The task. Only the number is wanted: tally the lines below that contain the word "меню".

Supplied data.
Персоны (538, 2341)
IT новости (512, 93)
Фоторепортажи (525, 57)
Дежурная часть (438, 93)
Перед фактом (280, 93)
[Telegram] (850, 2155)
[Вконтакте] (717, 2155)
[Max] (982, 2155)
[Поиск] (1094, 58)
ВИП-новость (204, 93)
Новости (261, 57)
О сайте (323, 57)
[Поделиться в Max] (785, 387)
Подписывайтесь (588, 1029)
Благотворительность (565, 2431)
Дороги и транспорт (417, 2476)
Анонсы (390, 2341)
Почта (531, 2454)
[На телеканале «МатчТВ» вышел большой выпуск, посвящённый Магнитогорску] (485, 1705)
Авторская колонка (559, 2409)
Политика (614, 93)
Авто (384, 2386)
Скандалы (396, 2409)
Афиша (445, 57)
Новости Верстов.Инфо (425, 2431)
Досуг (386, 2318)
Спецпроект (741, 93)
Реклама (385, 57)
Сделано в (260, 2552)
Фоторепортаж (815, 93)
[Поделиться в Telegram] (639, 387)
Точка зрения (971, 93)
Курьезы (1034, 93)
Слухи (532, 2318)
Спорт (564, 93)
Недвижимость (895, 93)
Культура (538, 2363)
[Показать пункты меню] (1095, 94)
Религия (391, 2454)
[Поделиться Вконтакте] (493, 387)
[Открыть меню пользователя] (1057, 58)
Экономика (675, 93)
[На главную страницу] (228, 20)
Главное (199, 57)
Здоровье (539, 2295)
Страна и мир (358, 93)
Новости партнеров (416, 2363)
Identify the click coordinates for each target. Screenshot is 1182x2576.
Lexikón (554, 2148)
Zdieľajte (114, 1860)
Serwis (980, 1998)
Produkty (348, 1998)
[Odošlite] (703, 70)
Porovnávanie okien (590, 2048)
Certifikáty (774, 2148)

Written reply. 2